BadalonaThe director of Càritas de Barcelona, Eduard Sala, has called to “rebuild bridges” in order to find a solution for the hundred people evicted last week from the old B9 institute in Badalona and who survive in a makeshift camp under the C-31 highway bridge. Hours after a small group of local residents prevented the opening of the Mare de Déu de Montserrat parish so that 15 people could spend the night there, the head of the diocesan organization has indicated that the alliance of social entities and the Department of Social Rights and Inclusion are holding meetings throughout the day today to find new spaces available for the temporary and emergency reception of the most vulnerable of this group.

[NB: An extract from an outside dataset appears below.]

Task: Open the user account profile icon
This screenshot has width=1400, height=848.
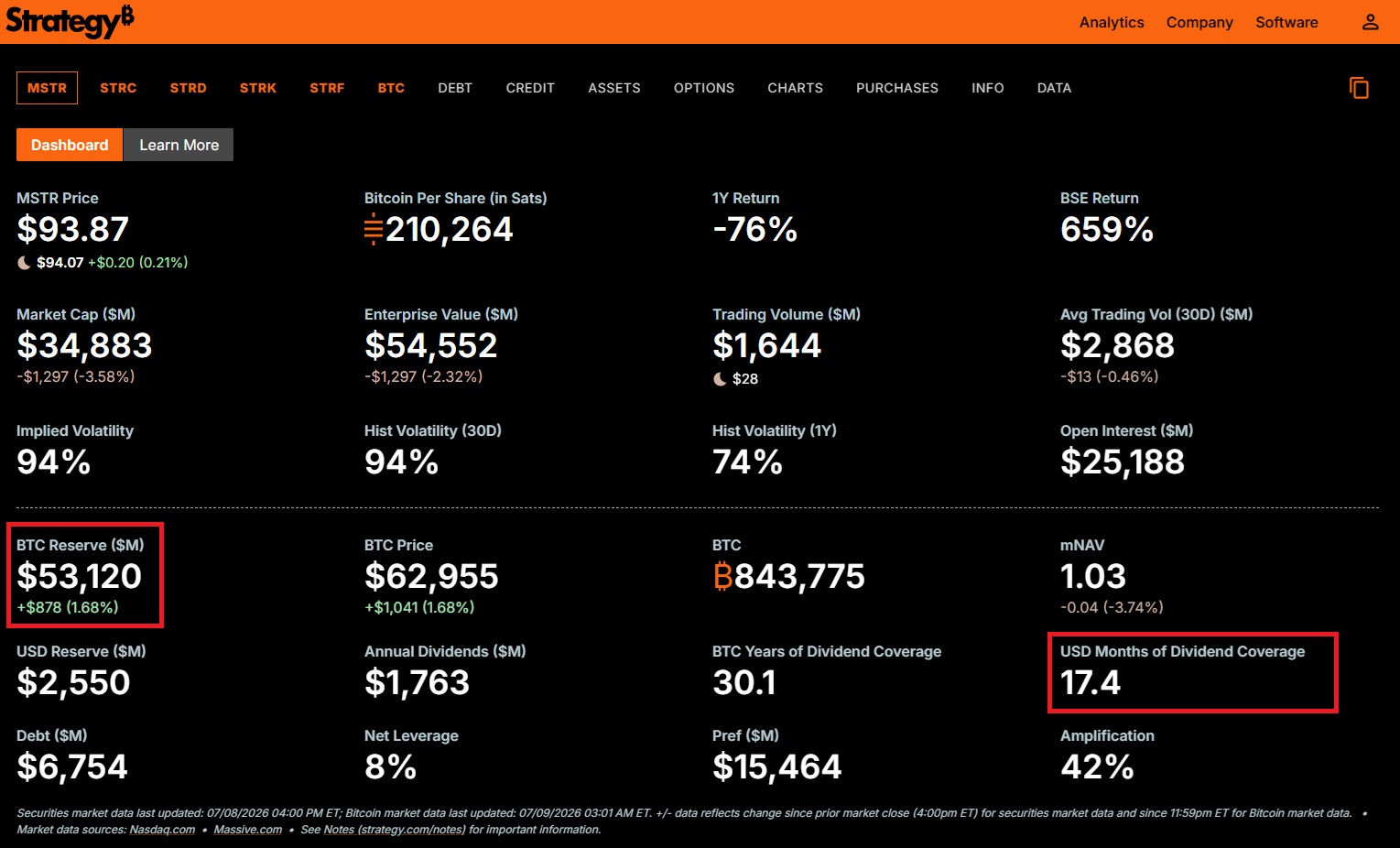Action: click(1370, 22)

Faced with the shouts and insults uttered by those gathered against the evicted migrants, Sala has asked for calm and has attributed the neighborhood tension to the increase in social precariousness, which affects one in four Catalans. “There is a rivalry between the precarious against the more precarious”, he emphasized in a conversation with the ARA, in which he acknowledged that the residents of degraded neighborhoods “feel abandoned by the institutions and the entities themselves”. For this reason, he states that it is necessary for all the actors working to attend to those expelled from the B9 to “sit at the table” and continue the dialogue. “It would be unfair to say that all the summoned neighbors are racists, in the same way as it is to accuse the residents of B9 of being criminals,” said Sala, who affirms that without common efforts “we will not get away with it”.
After the attempt to house 15 people in the parish ceded by the Archbishop failed, the social entities have been trying to find a stable solution all day. The idea is to be able to reopen the church with all the safety conditions for those staying and the technicians, but the search for new services is also continuing “without putting anyone in danger”, insists Sala.
For weeks, the entities and the ministry have been working together to locate available spaces with conditions to accommodate the largest number of people. But it is not easy because the vulnerable population is constantly growing due, in part, to difficulties in meeting housing costs and low wages. The offer of residential places that the entities have is collapsed due to the high demand and there is a long waiting list of groups that are also vulnerable. All kinds of premises have been analysed, even parish offices, which have been discarded because they did not meet a minimum of conditions.